In an acute oral toxicity study (OECD 420, Evonik, 1571/0016, 2008), groups of fasted 8 -12 week old rats (5 female Wistar rats) were given a single oral dose of the test substance at 2000 mg/kg bw. and observed for 14 days. No mortality occurred and normal body weight gain were found in this study. There were no signs of systemic toxicity and no deviations from normal morphology were found. Two further supporting studies showed similar results.

Dermal:

In an acute dermal toxicity study (OECD 402, BASF, 11A0015/089114, 2009), groups of 8 - 12 week old rats (5/sex) were dermally exposed to undiluted test substance for 24 hours to at least 10% of body surface area at 2000 mg/kg bw. Animals then were observed for 14 days. No mortality occurred and no signs of systemic toxicity or skin effects were observed in the animals. No local effects were seen. The mean body weight of the male animals increased within the normal range throughout the study period. The mean body weight of the female animals slightly decreased during the first post-exposure observation week, but increased during the second week within the normal range.
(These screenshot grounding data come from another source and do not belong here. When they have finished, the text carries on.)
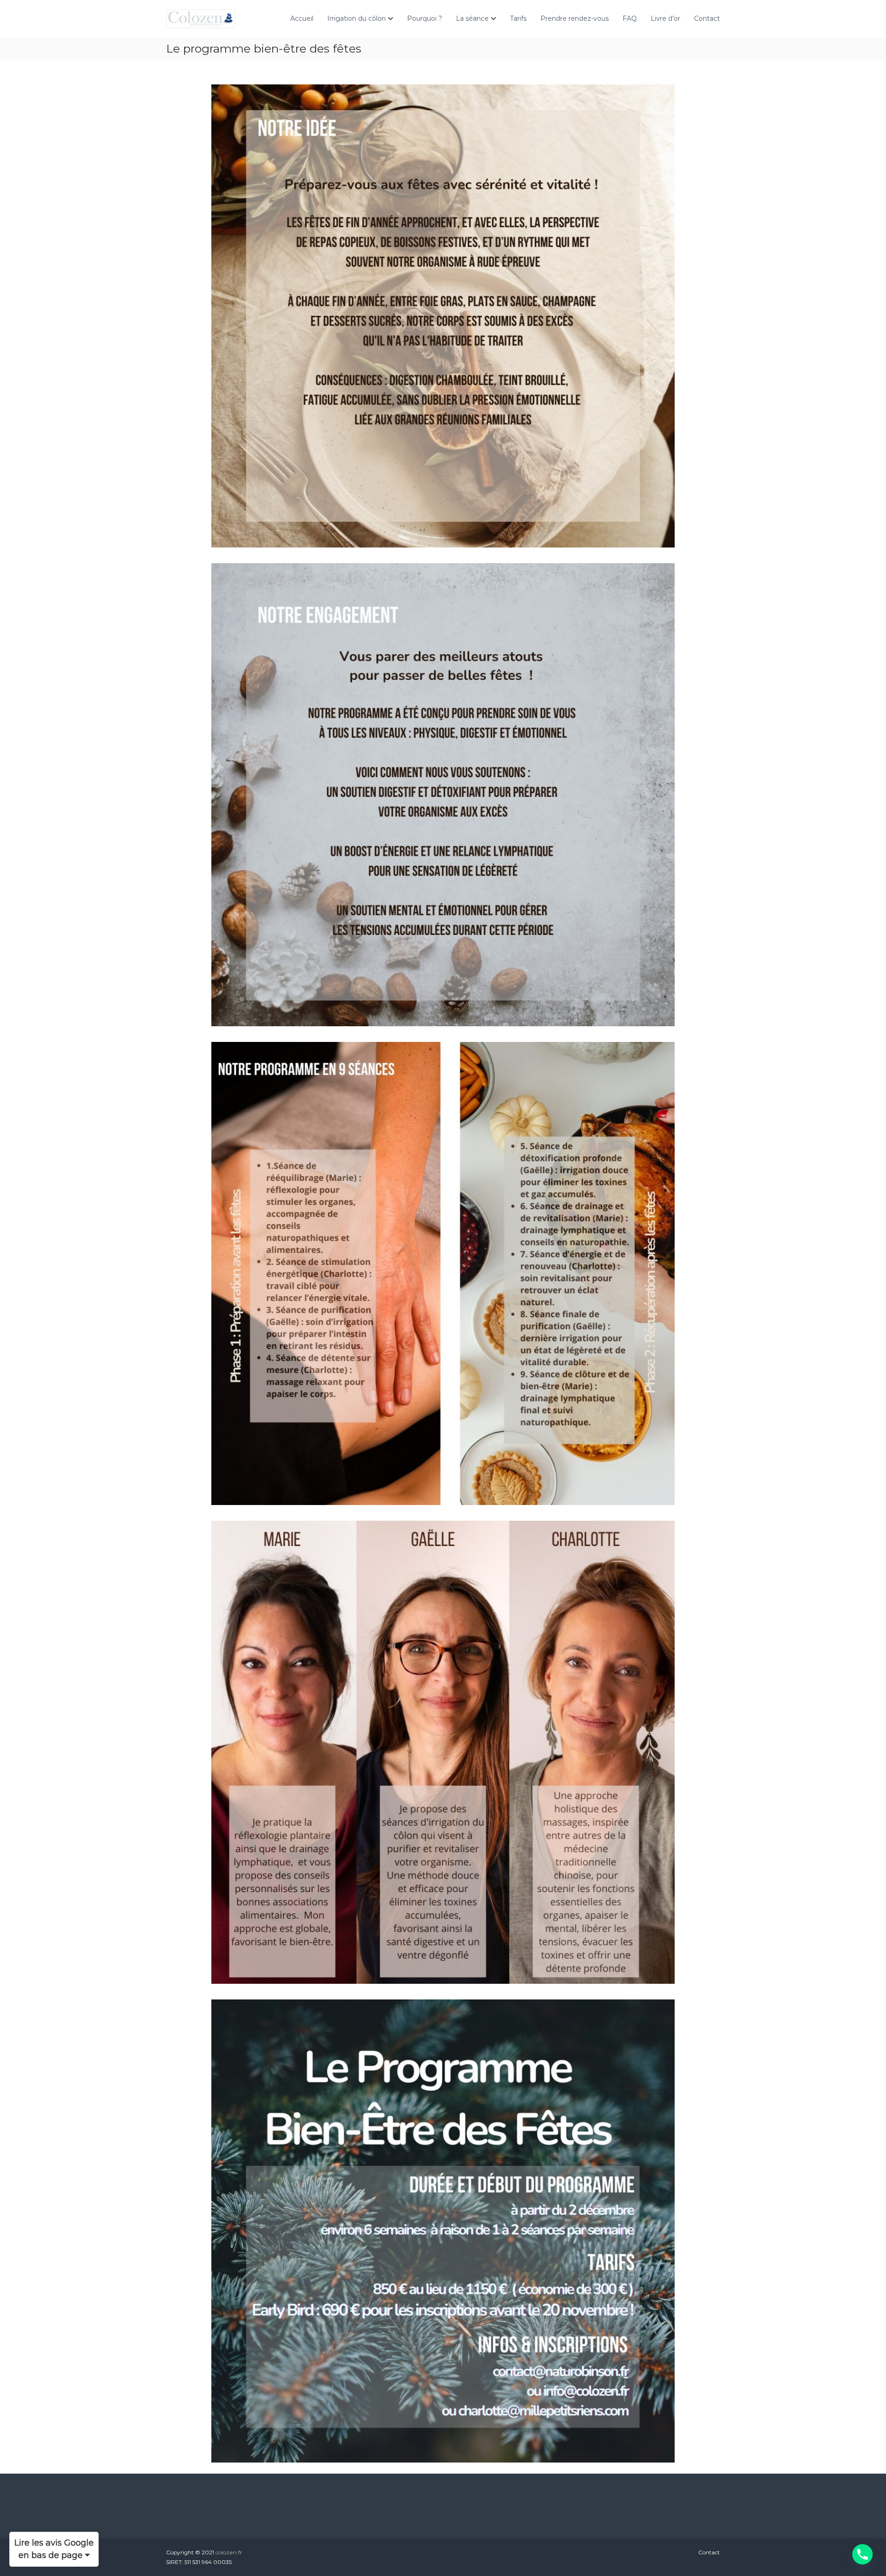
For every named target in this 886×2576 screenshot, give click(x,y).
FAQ (630, 18)
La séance (472, 18)
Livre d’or (665, 18)
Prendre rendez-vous (574, 18)
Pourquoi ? (424, 18)
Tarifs (518, 18)
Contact (707, 18)
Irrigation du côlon (356, 18)
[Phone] (862, 2554)
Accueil (301, 18)
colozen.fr (229, 2552)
No macroscopic pathologic abnormalities were noted in the animals examined at the end of the study.

Justification for classification or non-classification

The available experimental test data are reliable and suitable for classification purposes under Regulation 1272/2008. As a result the substance is not considered to be classified for acute oral or dermal toxicity under Regulation (EC) No. 1272/2008.